Secondo una recente inchiesta europea, in Romania ogni anno 20 milioni di metri cubi di legname vengono tagliati senza permesso e poi ceduti ad altre imprese, per lo più europee, per la lavorazione. L’estrazione illegale di legname rappresenta una delle attività più redditizie per le mafie a livello globale, accanto al traffico di droga e di armi
Quando si parla di disboscamento e di taglio illegale di legname, il discorso tende a concentrarsi su aree molto distanti da noi. L’Amazzonia, in primis, da sempre colpita da questo fenomeno, ma anche il Myanmar, che ha visto un peggioramento dei traffici illeciti di legno pregiato negli ultimi anni. In pochi però nominano l’Europa orientale, dove queste dinamiche, seppur in maniera diversa, sono estremamente diffuse.

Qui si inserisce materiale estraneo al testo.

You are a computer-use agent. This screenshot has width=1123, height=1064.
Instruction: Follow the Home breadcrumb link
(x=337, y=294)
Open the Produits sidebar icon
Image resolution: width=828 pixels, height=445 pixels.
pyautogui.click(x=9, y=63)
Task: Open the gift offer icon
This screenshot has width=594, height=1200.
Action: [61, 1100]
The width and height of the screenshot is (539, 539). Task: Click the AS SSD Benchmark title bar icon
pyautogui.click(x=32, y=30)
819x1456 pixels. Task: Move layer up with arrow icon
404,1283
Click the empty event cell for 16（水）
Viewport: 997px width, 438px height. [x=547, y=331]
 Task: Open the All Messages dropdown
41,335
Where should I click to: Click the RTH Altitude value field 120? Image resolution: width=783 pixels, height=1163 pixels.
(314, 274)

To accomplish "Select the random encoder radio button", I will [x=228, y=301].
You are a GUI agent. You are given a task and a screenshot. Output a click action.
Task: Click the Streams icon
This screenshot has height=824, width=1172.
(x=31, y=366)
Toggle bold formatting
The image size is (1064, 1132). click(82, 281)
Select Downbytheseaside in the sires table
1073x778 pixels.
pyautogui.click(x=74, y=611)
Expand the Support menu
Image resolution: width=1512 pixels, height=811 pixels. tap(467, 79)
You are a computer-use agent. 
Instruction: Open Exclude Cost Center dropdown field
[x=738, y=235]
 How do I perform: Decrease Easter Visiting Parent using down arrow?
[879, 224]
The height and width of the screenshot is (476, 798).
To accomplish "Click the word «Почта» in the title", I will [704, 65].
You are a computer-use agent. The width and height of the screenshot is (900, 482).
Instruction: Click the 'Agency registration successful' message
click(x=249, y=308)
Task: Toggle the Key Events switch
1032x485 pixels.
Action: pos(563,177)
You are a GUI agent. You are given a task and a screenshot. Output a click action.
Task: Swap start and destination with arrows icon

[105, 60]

Lo ha fatto un’inchiesta condotta da 40 media provenienti da 27 stati diversi: tra loro le testate italiane IRPI Media e L’Espresso, le tedesche Der Spiegel e Süddeutsche Zeitung, le francesi Le Monde e Radio France, guidate dall’International Consortium of Investigative Journalists (ICIJ), una rete globale che comprende 280 giornalisti investigativi. Il loro lavoro verrà pubblicato in maniera completa nel prossimo periodo. Una parte di questo, tuttavia, è già stata anticipata sui giornali tedeschi: si concentra sulla Romania, uno stato fortemente colpito dal commercio illegale di legname.
In Romania si trovano gran parte delle foreste vergini europee, fondamentali per immagazzinare ingenti quantità di anidride carbonica e ricoprire quindi un ruolo cruciale nella lotta al cambiamento climatico. Insieme alle foreste, però, nello stato si trovano anche numerosi gruppi mafiosi, che sfruttano proprio il legname per ottenere enormi guadagni.
L’inchiesta stima infatti che in Romania “spariscano” ogni anno 20 milioni di metri cubi di legname: per la maggior parte sono alberi che vengono tagliati illegalmente, senza che esistano i permessi. Per comprendere quanto i numeri siano significativi, è sufficiente pensare che si tratta della stessa quantità di legno che viene prodotta nel Paese in maniera legale e che la Germania, caratterizzata da una superficie molto maggiore e dalla presenza di ampie aree boschive, ricava mediamente 60 milioni di metri cubi di legname all’anno.
Gli alberi tagliati in Romania senza permesso vengono poi ceduti ad altre imprese, per lo più europee, che si occupano della loro lavorazione. Il commercio garantisce un guadagno per i gruppi locali, non a caso l’estrazione illegale di legname rappresenta una delle attività maggiormente redditizie per le mafie a livello globale, accanto al traffico di droga e di armi. Anche le aziende estere sono però avvantaggiate: in cambio della collaborazione con i gruppi criminali, queste mantengono infatti un importante canale di approvvigionamento di materie prime, presumibilmente comprate a prezzi più bassi rispetto a quelli del legame certificato.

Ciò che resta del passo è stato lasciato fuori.